[Items from a dataset]
════════════════

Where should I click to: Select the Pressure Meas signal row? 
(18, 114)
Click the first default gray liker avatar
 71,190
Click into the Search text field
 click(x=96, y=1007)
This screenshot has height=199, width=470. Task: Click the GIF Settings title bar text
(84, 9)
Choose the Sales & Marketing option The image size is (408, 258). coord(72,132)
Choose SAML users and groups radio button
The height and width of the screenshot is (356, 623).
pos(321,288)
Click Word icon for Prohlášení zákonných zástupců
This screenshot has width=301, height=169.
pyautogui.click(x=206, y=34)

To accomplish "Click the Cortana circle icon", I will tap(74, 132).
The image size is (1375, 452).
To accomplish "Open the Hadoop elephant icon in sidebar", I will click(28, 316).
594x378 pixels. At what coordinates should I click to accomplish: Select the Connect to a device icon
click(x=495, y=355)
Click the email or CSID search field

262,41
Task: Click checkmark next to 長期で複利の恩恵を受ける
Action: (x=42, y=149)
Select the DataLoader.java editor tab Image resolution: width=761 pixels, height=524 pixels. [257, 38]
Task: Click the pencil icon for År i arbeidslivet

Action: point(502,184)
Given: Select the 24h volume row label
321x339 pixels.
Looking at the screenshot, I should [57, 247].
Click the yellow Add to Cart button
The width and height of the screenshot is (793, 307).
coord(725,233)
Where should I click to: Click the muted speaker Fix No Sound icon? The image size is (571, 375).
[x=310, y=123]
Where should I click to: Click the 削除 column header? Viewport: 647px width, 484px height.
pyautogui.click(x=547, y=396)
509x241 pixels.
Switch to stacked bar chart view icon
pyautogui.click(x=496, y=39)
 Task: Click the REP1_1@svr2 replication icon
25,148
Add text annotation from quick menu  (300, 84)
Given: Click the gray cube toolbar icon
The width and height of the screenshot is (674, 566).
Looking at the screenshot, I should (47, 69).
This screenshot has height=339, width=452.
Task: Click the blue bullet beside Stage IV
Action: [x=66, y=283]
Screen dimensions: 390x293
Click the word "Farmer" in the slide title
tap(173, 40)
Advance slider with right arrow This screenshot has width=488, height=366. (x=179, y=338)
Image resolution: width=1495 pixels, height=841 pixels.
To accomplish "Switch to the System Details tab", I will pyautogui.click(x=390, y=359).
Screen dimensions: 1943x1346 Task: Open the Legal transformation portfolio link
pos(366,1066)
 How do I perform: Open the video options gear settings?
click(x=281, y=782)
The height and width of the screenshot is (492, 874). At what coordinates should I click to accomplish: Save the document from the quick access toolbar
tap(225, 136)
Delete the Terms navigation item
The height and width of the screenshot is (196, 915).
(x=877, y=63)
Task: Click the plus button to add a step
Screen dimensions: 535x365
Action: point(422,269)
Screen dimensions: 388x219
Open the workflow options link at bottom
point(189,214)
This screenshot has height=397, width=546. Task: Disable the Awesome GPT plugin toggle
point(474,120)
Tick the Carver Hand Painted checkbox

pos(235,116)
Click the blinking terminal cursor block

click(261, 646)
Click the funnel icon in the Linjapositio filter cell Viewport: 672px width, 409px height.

════════════════

Copy out all of the records above word for word, keeping every line unchanged.

◆ EXERCISE OUTPUT
Where should I click to: Select the Pressure Meas signal row? 
(18, 114)
Click the first default gray liker avatar
 71,190
Click into the Search text field
 click(x=96, y=1007)
This screenshot has height=199, width=470. Task: Click the GIF Settings title bar text
(84, 9)
Choose the Sales & Marketing option The image size is (408, 258). coord(72,132)
Choose SAML users and groups radio button
The height and width of the screenshot is (356, 623).
pos(321,288)
Click Word icon for Prohlášení zákonných zástupců
This screenshot has width=301, height=169.
pyautogui.click(x=206, y=34)

To accomplish "Click the Cortana circle icon", I will tap(74, 132).
The image size is (1375, 452).
To accomplish "Open the Hadoop elephant icon in sidebar", I will click(28, 316).
594x378 pixels. At what coordinates should I click to accomplish: Select the Connect to a device icon
click(x=495, y=355)
Click the email or CSID search field

262,41
Task: Click checkmark next to 長期で複利の恩恵を受ける
Action: (x=42, y=149)
Select the DataLoader.java editor tab Image resolution: width=761 pixels, height=524 pixels. [257, 38]
Task: Click the pencil icon for År i arbeidslivet

Action: point(502,184)
Given: Select the 24h volume row label
321x339 pixels.
Looking at the screenshot, I should [57, 247].
Click the yellow Add to Cart button
The width and height of the screenshot is (793, 307).
coord(725,233)
Where should I click to: Click the muted speaker Fix No Sound icon? The image size is (571, 375).
[x=310, y=123]
Where should I click to: Click the 削除 column header? Viewport: 647px width, 484px height.
pyautogui.click(x=547, y=396)
509x241 pixels.
Switch to stacked bar chart view icon
pyautogui.click(x=496, y=39)
 Task: Click the REP1_1@svr2 replication icon
25,148
Add text annotation from quick menu  (300, 84)
Given: Click the gray cube toolbar icon
The width and height of the screenshot is (674, 566).
Looking at the screenshot, I should (47, 69).
This screenshot has height=339, width=452.
Task: Click the blue bullet beside Stage IV
Action: [x=66, y=283]
Screen dimensions: 390x293
Click the word "Farmer" in the slide title
tap(173, 40)
Advance slider with right arrow This screenshot has width=488, height=366. (x=179, y=338)
Image resolution: width=1495 pixels, height=841 pixels.
To accomplish "Switch to the System Details tab", I will pyautogui.click(x=390, y=359).
Screen dimensions: 1943x1346 Task: Open the Legal transformation portfolio link
pos(366,1066)
 How do I perform: Open the video options gear settings?
click(x=281, y=782)
The height and width of the screenshot is (492, 874). At what coordinates should I click to accomplish: Save the document from the quick access toolbar
tap(225, 136)
Delete the Terms navigation item
The height and width of the screenshot is (196, 915).
(x=877, y=63)
Task: Click the plus button to add a step
Screen dimensions: 535x365
Action: point(422,269)
Screen dimensions: 388x219
Open the workflow options link at bottom
point(189,214)
This screenshot has height=397, width=546. Task: Disable the Awesome GPT plugin toggle
point(474,120)
Tick the Carver Hand Painted checkbox

pos(235,116)
Click the blinking terminal cursor block

click(261, 646)
Click the funnel icon in the Linjapositio filter cell Viewport: 672px width, 409px height.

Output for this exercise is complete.